[Start of Attachment]
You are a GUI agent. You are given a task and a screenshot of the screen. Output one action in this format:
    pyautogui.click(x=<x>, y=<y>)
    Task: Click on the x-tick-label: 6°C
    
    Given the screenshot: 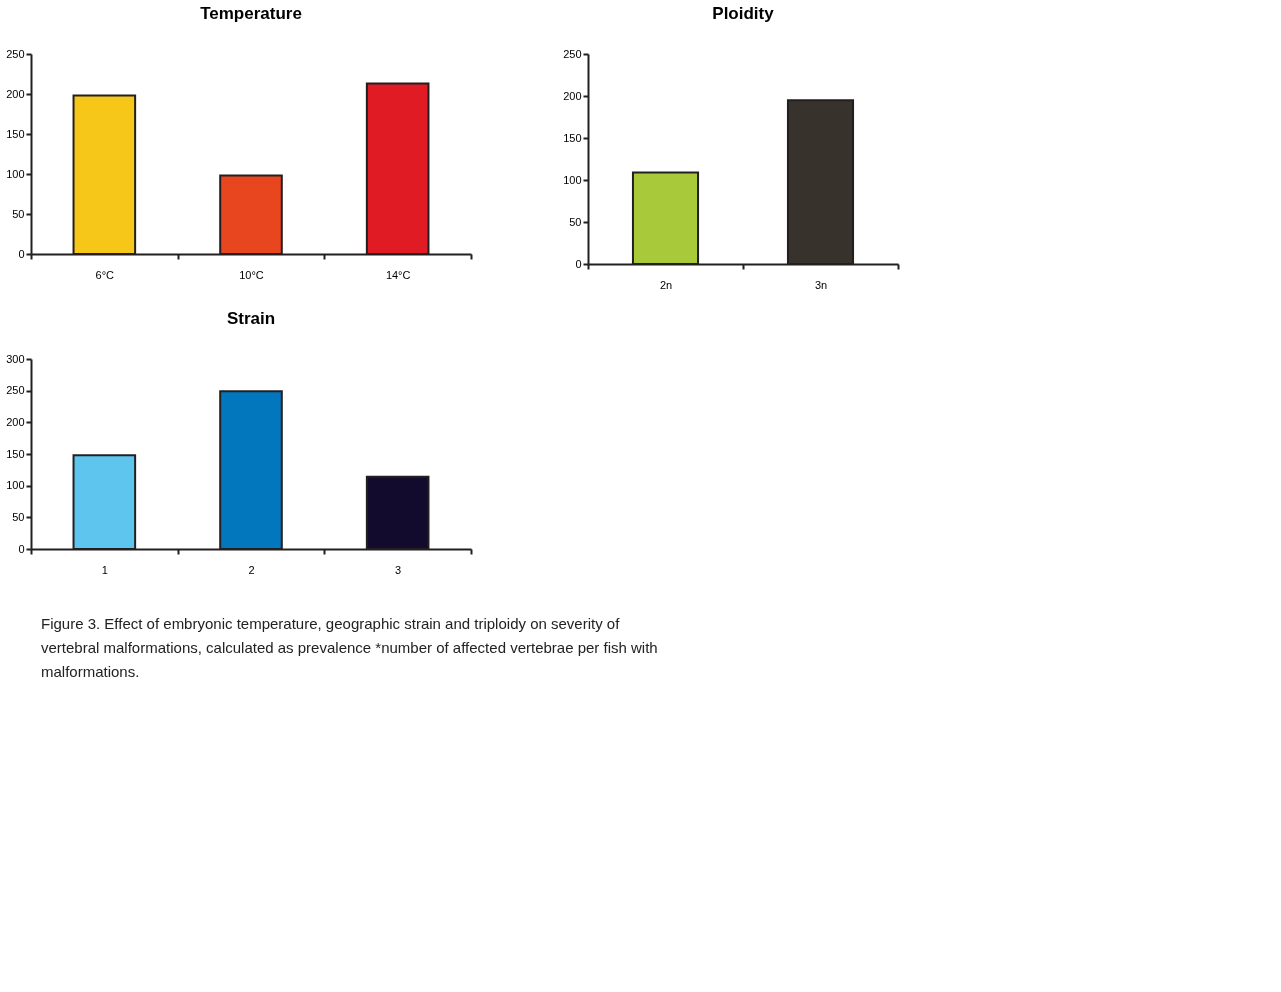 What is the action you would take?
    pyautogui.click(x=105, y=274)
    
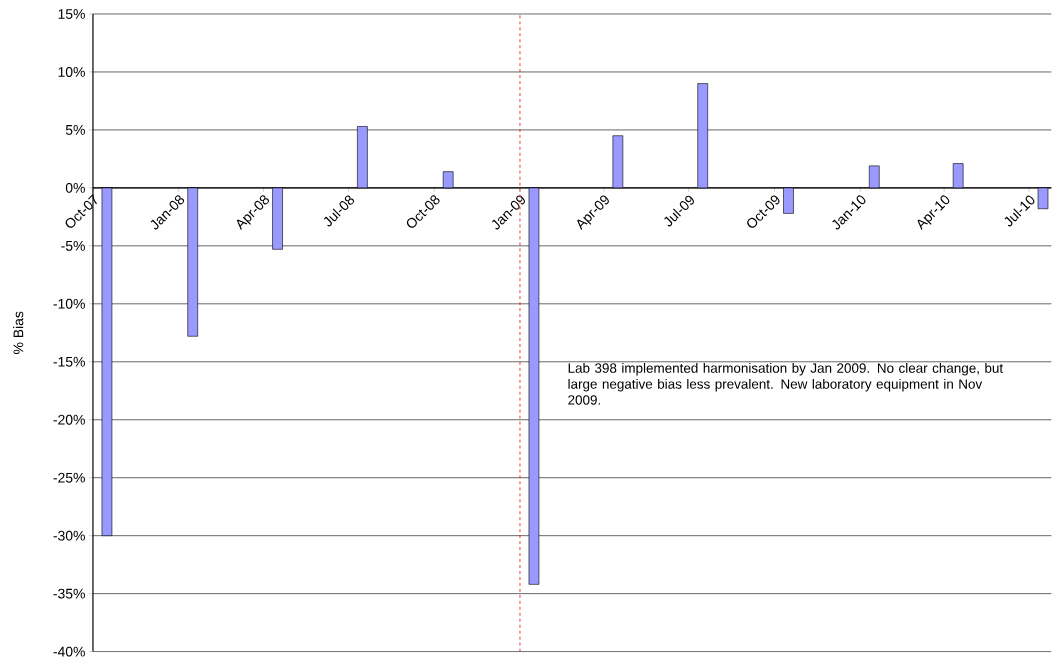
[End of Attachment]
[Start of Attachment]
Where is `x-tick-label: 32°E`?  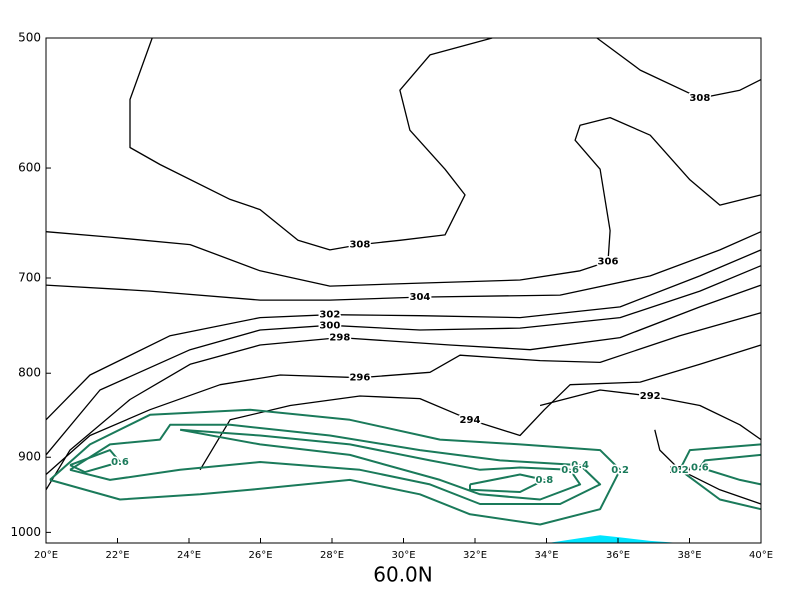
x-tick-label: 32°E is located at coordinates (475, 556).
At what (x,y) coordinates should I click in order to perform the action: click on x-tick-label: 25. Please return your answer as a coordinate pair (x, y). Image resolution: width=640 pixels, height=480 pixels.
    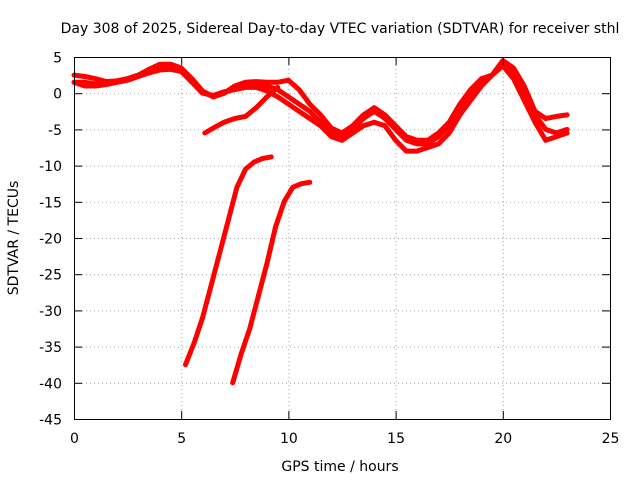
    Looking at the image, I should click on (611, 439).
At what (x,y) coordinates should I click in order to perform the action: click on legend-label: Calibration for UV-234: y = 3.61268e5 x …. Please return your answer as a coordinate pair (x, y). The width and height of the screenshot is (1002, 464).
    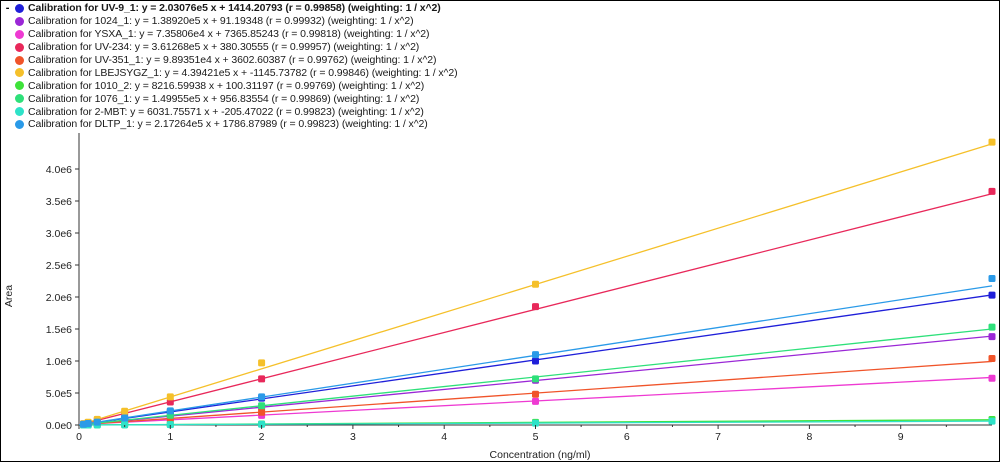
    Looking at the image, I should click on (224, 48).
[End of Attachment]
=== YOUR TASK ===
Rewrite the material as a numbered list, starting at the line containing "is (1002, 464)." and running through the line containing "Looking at the image, I should click on (224, 48).", with blank lines and pictures left out.

=== OUTPUT OF THE TASK ===
1. At what (x,y) coordinates should I click in order to perform the action: click on legend-label: Calibration for UV-234: y = 3.61268e5 x …. Please return your answer as a coordinate pair (x, y). The width and height of the screenshot is (1002, 464).
2.     Looking at the image, I should click on (224, 48).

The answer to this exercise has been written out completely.